Brain Network Changes May Explain Resilience to Childhood Abuse
Brain Network Changes May Explain Resilience to Childhood Abuse
Brain researchers have known for years that people who are abused in childhood often suffer serious impairments, including a high risk of developing psychiatric disorders, from anxiety and depression to addiction and suicide. Yet they have been mystified by the fact that certain individuals who are maltreated, even severely, somehow show no adverse behavioral effects.
A team of investigators led by 2005 and 2001 BBRF Independent Investigator Martin H. Teicher, M.D., Ph.D., and Kyoko Ohashi, Ph.D., both of Harvard Medical School/McLean Hospital, now shed new light on why certain people seem behaviorally resilient despite a history of maltreatment. Their study defined maltreatment as exposure to two or more types of maltreatment, and resilience as an absence of diagnosable disorders and significant behavioral symptoms.
The team was following up on its past research, published in 2017, which showed that maltreatment was associated with brain abnormalities, both in youths who suffered behavioral impacts and in those who did not.

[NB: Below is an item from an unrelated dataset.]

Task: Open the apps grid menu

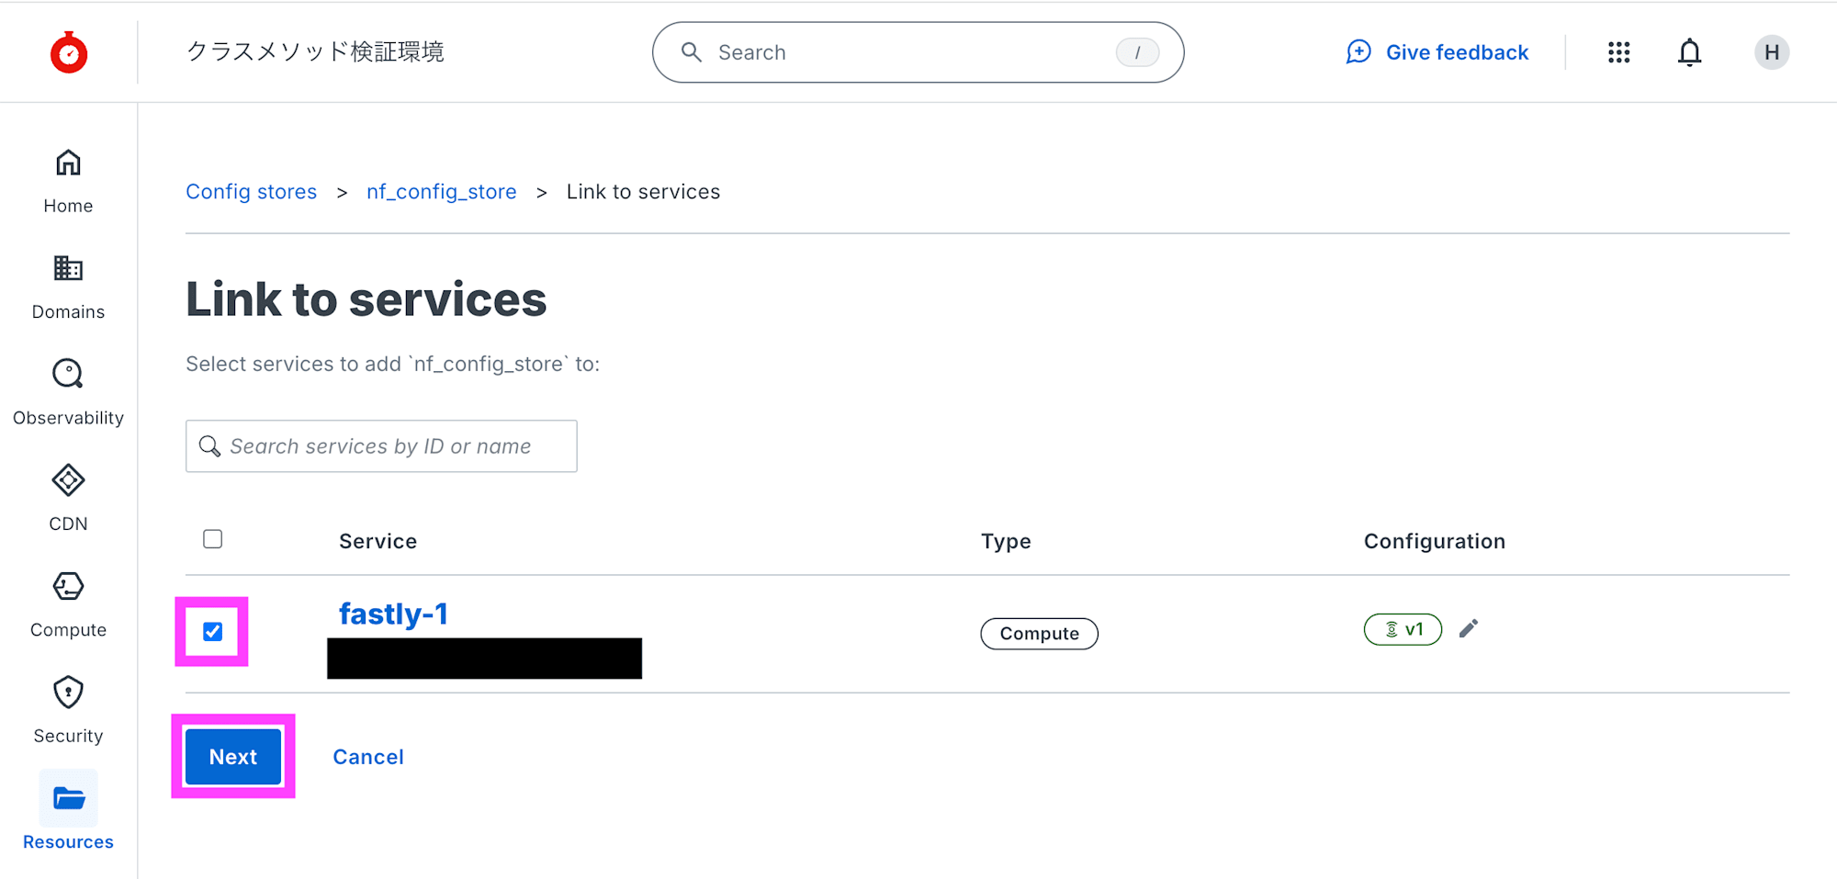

What then is the difference, biologically, between those who are behaviorally susceptible and those who are resilient? In a paper published April 15th in Biological Psychiatry, the team reported that it had identified specific neurobiological changes that appear to enable resilient individuals to compensate for alterations caused by abuse in stress-vulnerable brain structures.

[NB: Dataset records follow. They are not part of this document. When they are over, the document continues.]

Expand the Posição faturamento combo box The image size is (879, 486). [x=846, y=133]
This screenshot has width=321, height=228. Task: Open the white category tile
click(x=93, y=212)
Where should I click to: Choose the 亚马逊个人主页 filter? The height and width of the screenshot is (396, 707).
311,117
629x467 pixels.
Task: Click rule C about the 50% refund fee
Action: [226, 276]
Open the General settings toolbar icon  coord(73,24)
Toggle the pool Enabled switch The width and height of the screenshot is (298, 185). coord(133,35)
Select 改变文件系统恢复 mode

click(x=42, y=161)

This “potential answer to the puzzle” of resilience to abuse, to use the team’s words, was based on analysis of brain scans made of 342 unmedicated individuals, aged 18-25, of whom 192 had been maltreated. The researchers made use of diffusion tensor imaging, or DTI, which enables them to trace the paths of brain fibers—specifically, those that scientists call white-matter tracts. These reveal the extent and strength of connectivity within and across brain regions.
The team found that the resilient group had abnormalities in overall brain network architecture that were “at least as strong” as those seen in the susceptible group. But the resilient participants had additional abnormalities, which ironically appear to have protected them. These other changes reduced connectivity between certain key brain areas. This, the researchers propose, may partially isolate and limit the harmful impact of susceptible components in the network, resulting in no impacts upon behavior.
One of at least nine potential differences seen in the resilient participants affected the right portion of the amygdala, a brain structure deeply involved in emotional processing. This region is hyperactive in some people who have been subjected to abuse. Reduced connectivity may compensate for this or other abnormalities in resilient individuals, although more research will be needed to demonstrate this.
Overall, these differences in network architecture were clear enough to enable the researchers to differentiate healthy controls from both susceptible and resilient maltreated individuals, with about 80% accuracy.
The scientists said their work suggests the potential of new therapeutic approaches that would aim to bring the brain circuitry of susceptible maltreated individuals “more into line with that of resilient individuals.”